Donnybrook: Enabling Large-Scale, High-Speed, Peer-to-Peer Games
- Ashwin Bharambe ,
- John (JD) Douceur ,
- Jay Lorch ,
- Thomas Moscibroda ,
- Jeffrey Pang ,
- Srinivasan Seshan ,
- Xinyu Zhuang
SIGCOMM 2008: ACM SIGCOMM Conference on Applications, Technologies, Architectures, and Protocols for Computer Communications, Seattle, WA |
Published by Association for Computing Machinery, Inc.

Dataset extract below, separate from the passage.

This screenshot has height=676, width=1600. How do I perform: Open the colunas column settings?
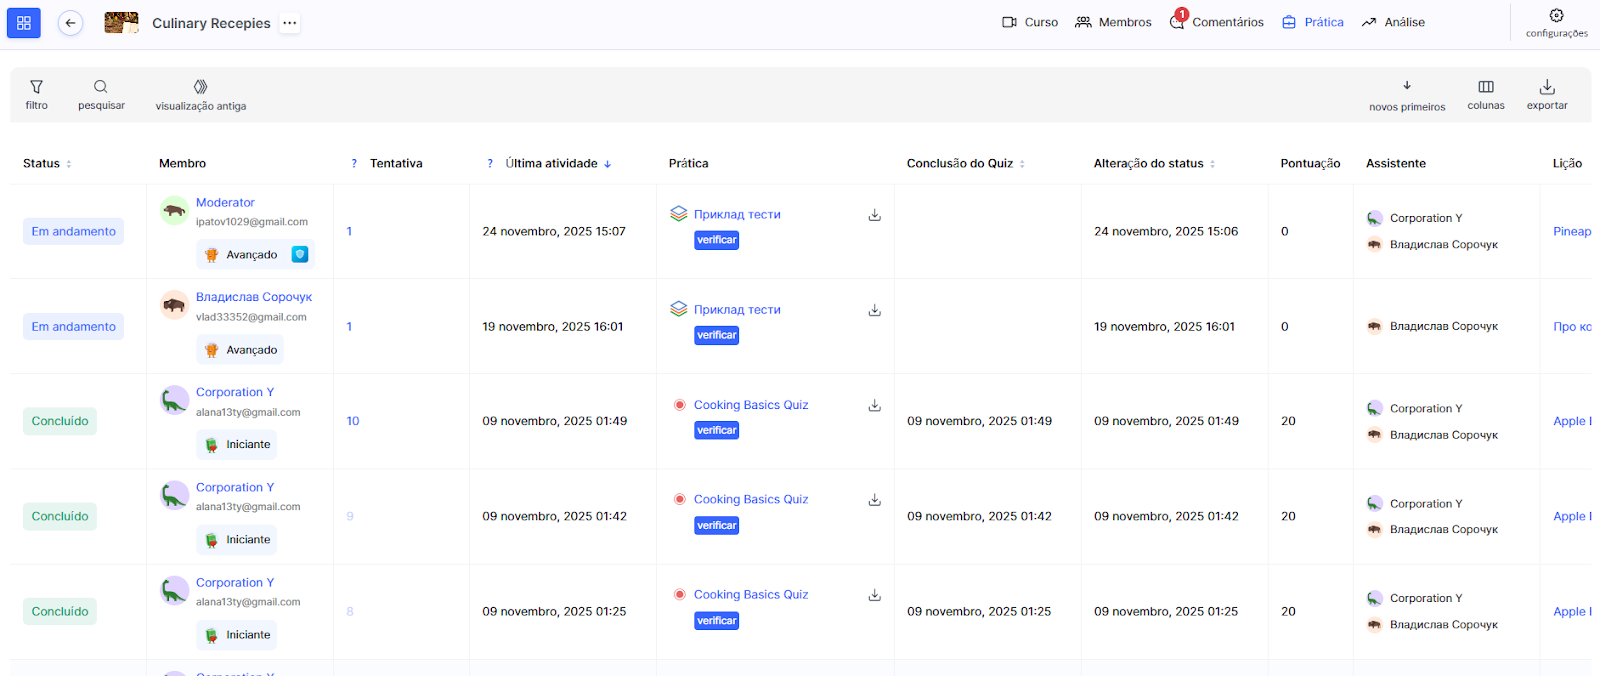pos(1485,94)
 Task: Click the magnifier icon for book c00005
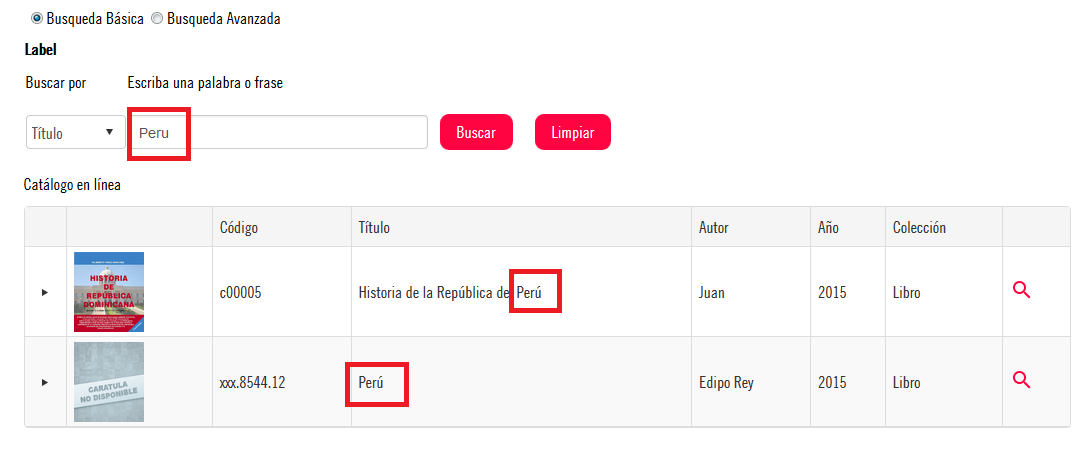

Without well-provisioned dedicated servers, modern fast-paced action games limit the number of players who can interact simultaneously to 16–32. This is because interacting players must frequently exchange state updates, and high player counts would exceed the bandwidth available to participating machines. In this paper, we describe Donnybrook, a system that enables epicscale battles without dedicated server resources, even in a fastpaced game with tight latency bounds. It achieves this scalability through two novel components. First, it reduces bandwidth demand by estimating what players are paying attention to, thereby enabling it to reduce the frequency of sending less important state updates. Second, it overcomes resource and interest heterogeneity by disseminating updates via a multicast system designed for the special requirements of games: that they have multiple sources, are latency-sensitive, and have frequent group membership changes. We present user study results using a prototype implementation based on Quake III that show our approach provides a desirable user experience. We also present simulation results that demonstrate Donnybrook’s efficacy in enabling battles of up to 900 players.